My firstborn son is not a sleeper. So neither was I, for several years. I recall one afternoon when he was around 18 months old, playing with a heavy metal firetruck. I was fighting to keep my eyes open, playing with him on the floor. I couldn’t get him to nap that day.
Eventually I laid down on the floor, then drifted off while he played in front of me. Moments later, he dropped the metal firetruck on my face. I jolted upright in pain and surprise. Well, I thought, at least I’m wide awake now. And in that moment, my toddler came over to snuggle and nap.
Few things are easy in motherhood. But it remains unequivocally true that it’s the best thing I’ve done. It is the thing I’m most proud of. I love being a mother.
Perhaps you’ve noticed how often today’s stories of motherhood begin with anecdotes on struggle (as mine does), or admissions of guilt, or diatribes about the parts of motherhood that can or should be hated, or lamentations about changed bodies, or eulogies for the women who “died”—or careers that fizzled out—when life as “mother” began.
My theory is that we are accepting when women share such stories because they’ve agreed to malign motherhood in their telling. Our culture rarely values mothers, I think. The signs are everywhere. Sometimes literally. (I once saw posters for an “inclusive” women’s group with small print that explained children were not welcome.)
Females seem to be swearing off motherhood in growing numbers. Some women simply don’t want or enjoy children; I respect their choice. For others, like the young girls and women who’ve joined the Birthstrike movement, not having children is an en vogue political statement as much as it is an attempt to reduce one’s carbon footprint by proxy.
For other women who might have children, the economic barriers—like housing costs, or needing to have two incomes per household—deter them. If all of today’s women were to follow the “when the time is right” adage, no women would be having babies on purpose.
While I can understand women’s concerns over climate change, I think that to not have children because of that—or any other of the myriad “we are going to hell in a hand basket” reasons—is nihilistic. And I don’t believe that nihilism will have any net positive impact on our world. But you know what will? Babies. And motherhood.
Motherhood has changed me. Because of it, my life is flooded with meaning and holds purpose I never imagined I would experience. A mother’s love is unlike anything else. I am a better person because I am a mother. My conscience has been suffused with the understanding that every person on earth has at one point been an infant enveloped—with rare exceptions—by a mother’s love.

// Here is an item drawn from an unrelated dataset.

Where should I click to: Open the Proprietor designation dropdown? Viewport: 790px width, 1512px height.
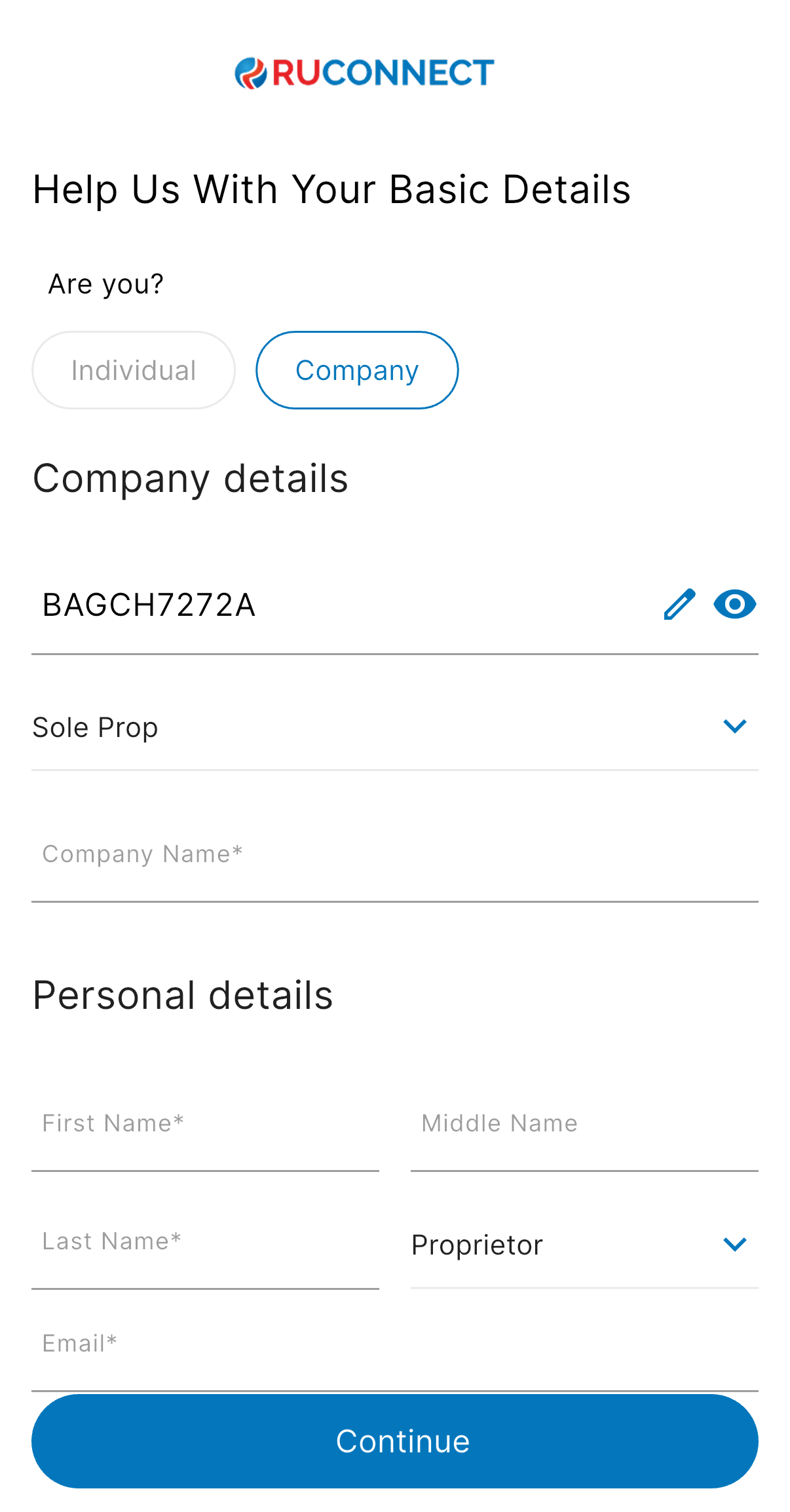pos(563,1245)
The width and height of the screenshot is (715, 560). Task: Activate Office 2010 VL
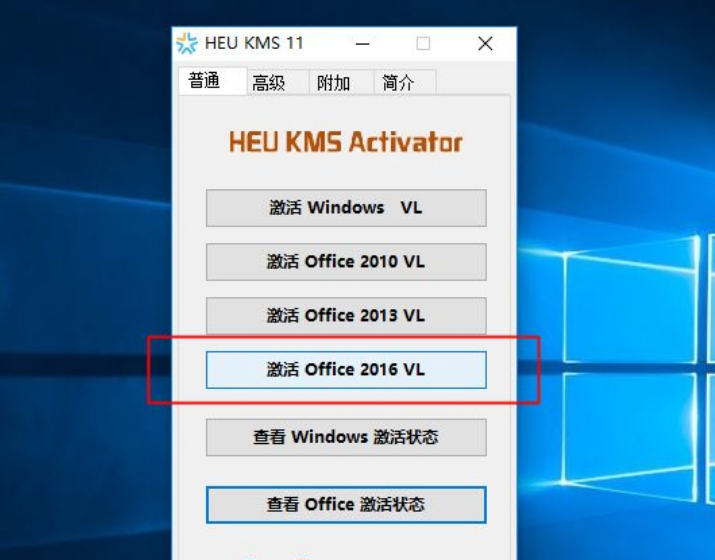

I don’t want to add to the din of self-deprecating “mommy” articles. There are enough of these for every mother that will ever exist. We all know it’s hard, and that we will be tired and have messy hair. (Note: I am not referring to ante or postpartum mental health issues, which are indeed serious and warrant attention and discussion.)
Motherhood is a sacrifice. And if you want to make it, know that it will be worthwhile. If you don’t, that’s fine, too, but it’s a bore to frame the choice as a grand political statement or a morally superior position. If you’re worried about the having children at the “right time," consider that it will never arrive and so, in that sense, any time could be the “right” time.
I’m going to end by rewriting the anecdote I started this article with: My oldest son has demonstrated empathy from a young age. When he was 18 months old, he dropped a metal firetruck on my face in the moment after I fell asleep watching him play. He stopped what he was doing when he understood I was hurt. He came to me for affection, and then fell asleep in my arms. I rocked him to sleep while my face ached and stung, thinking that the memory of this moment will forever sustain an inner joy I only knew after I became a mother.